TEXT TO READ |
Start
As for the Auto part for ASDIC, yes it can, and it will be in AB and in RB/SB it will be on but not as effective. That's exactly how they do multi-role sections of a vessel because they aren't going to model the asdic screen so you can stare at it and need to keep switching locations to the helm to control throttle and rudder and back to asdic to check the screen and use the hydrophone.

 

As for the wakes of ships obscuring ASDIC. That's only for the inner-war and very early war ASDIC's, which were all replaced by 1943, hence the extremely effective subkilling that started taking place once they got them. There is a reason why Germany nearly lost over 1000 submarines with over 95% from 1943 onward.

 

Also, a lot of you potato's keep bring up the Bomber concept without actually thinking about what you just said because of Dunning-Kruger. So lets break it down Barney Style as I would have to do for my Junior Marines that went full potato and made me have to do things like Safety Briefs.

 

1. A Strategic Bomber carries a payload far in excess of a fighter. They are far larger and in many cases they are slower, that isn't the case once we hit Jet Bombers as they manage a good payload and speed. They have a niche by having a massive payload to level a base. Now lets compare that to a submarine.

 

2. A Submarine is a fragile, low payload vessel with a limit top speed both surfaced and submerged to attempt to avoid WARSHIPS while engaging targets of opportunity. Surface vessels of Destroyer size and larger carry a payload as large and larger. Submarines are also very short ranged for targeting enemy vessels due to LoS while submerged using their periscope. This LoS is 4km range visual if the periscope is only 1 foot off the surface, but many could push them to nearly 1.5m above the surface to target up to 7km. Until the late 50s, They required a visual target to fire a torpedo except for homing torpedos which had an extremely limited range, speed, and very narrow scope of detection to protect the submarine from possibly having it loop on them. So if you want to avoid being seen nearly as easily, 4km gives you a very limited visual range to track and target a ship. Although to be fair, these limitations wouldn't be seen in game due to the fact that no game to date I have played has simulated the curvature of the earth and they are always flat.

 

You also love to bring up Torpedo "Speeds" in my quote above and completely ignored the range on torpedo's. Yes, to make up for the lack of range they attempted to speed up the torpedo at the first setting on the torpedo's for submarines. This also made it easier for them to track and hit a target and to attempt to hit a cruising speed target better before it broke away at it's maximum range. Mind you, basic algebra you learn in middle school tells you that if the maximum range of said torpedo is 4.5km and it moves 45 knots, you cannot fire at 4.5km and hit a target moving from you, as it will exceed that range before the torpedo makes it on target. That means, you would be forced to fire under that speed. 45 knots is 83kph. That's 1.383km per minute in travel time. That means it will take 3.254 minutes to reach a target at 4.5km. Think about that again. 3.254 minutes just to make it 4.5km. Say, the enemy vessel you're firing at is moving at 27 knots. That's 50kph or 0.834 km per minute. That means the vessel would move 2.71km in the time that you fired that torpedo. So you would literally have to be under 2km range to hit a warship moving at 27 knots moving away from you with that torpedo. Mind you, you're moving much slower submerged.
End
SET OF TASKS |
**a.** Answer these from the post on submarines and ASDIC:
(i) By what year had the inter-war and very early war ASDIC sets all been replaced?
(ii) What visual range does a periscope give when it is only 1 foot off the surface?
(iii) In the torpedo example, what maximum range and speed does the torpedo have?
**b.** Please pick up the post on submarines and ASDIC after its final sentence and keep writing it in the same voice.

SUPPLIED INFORMATION |
Start
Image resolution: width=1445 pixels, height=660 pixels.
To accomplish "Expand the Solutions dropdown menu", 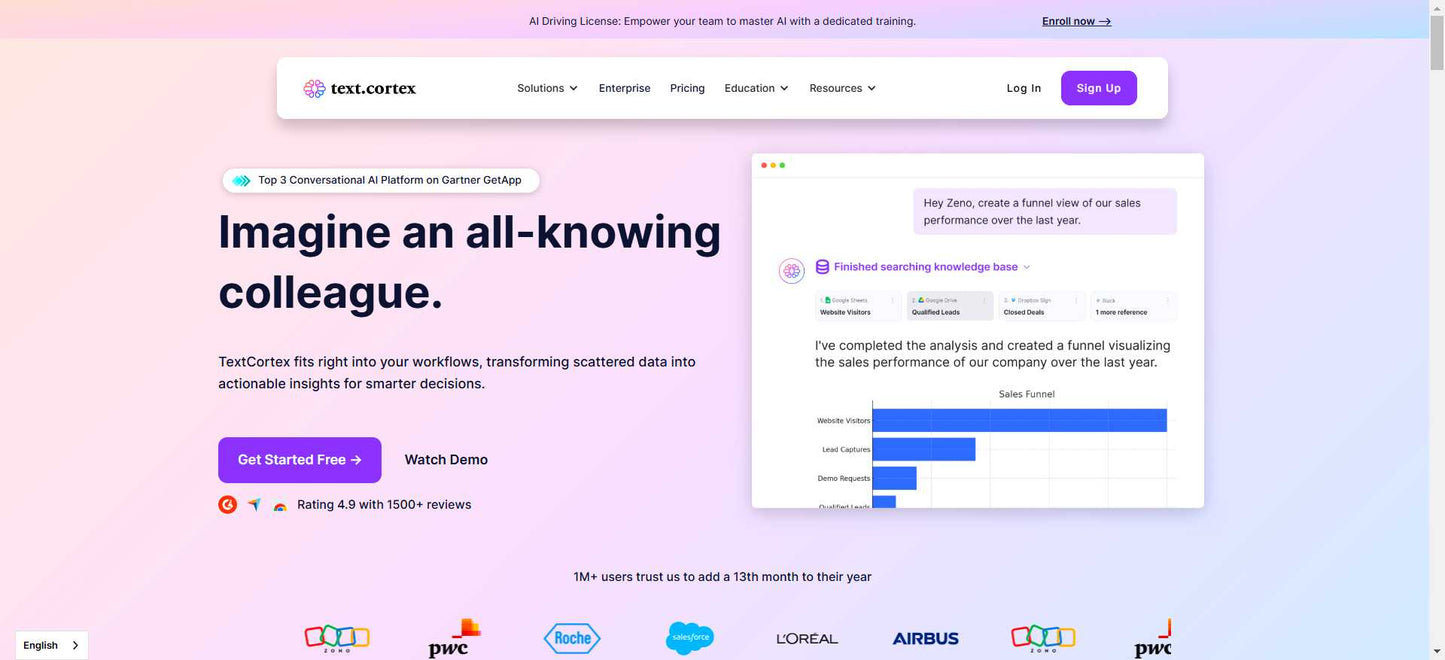I will pyautogui.click(x=547, y=88).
End
SET OF ANSWERS |
**a.**
(i) 1943
(ii) 4km
(iii) A maximum range of 4.5km and a speed of 45 knots

**b.**
 

Now since I need to spell this out for you, I will.

 

Submarines don't fit within a time limit, match making, and capture and hold based game. Their primary attribute that makes them work well in a real life situation is Time. Time is what you do not have in a time limited game. Every other match making game with a time limit that has put in Submarines has had to exorbitantly buff them to make them work that it broke game play overall. Navyfield died when they brought in Submarines and Battlestations literally died over night until the modding community put in no-submarine modes to play because no one wanted to fight against Submarines firing torpedo's moving at 200 knots while moving at 25 knots submerged as if they were silent.

 

So hopefully now that I have spelled it out for you, you will understand. The only game I have seen that they would have worked in was called World War II Online. Also known as Battleground Europe when it had an expansion launched for it. Being that people literally spend hours laying an ambush for enemy tanks coming down to reinforce capture points as it's basically a world wide MMO that houses thousands of player fighting each other on the same battle field, the time limitation doesn't exist.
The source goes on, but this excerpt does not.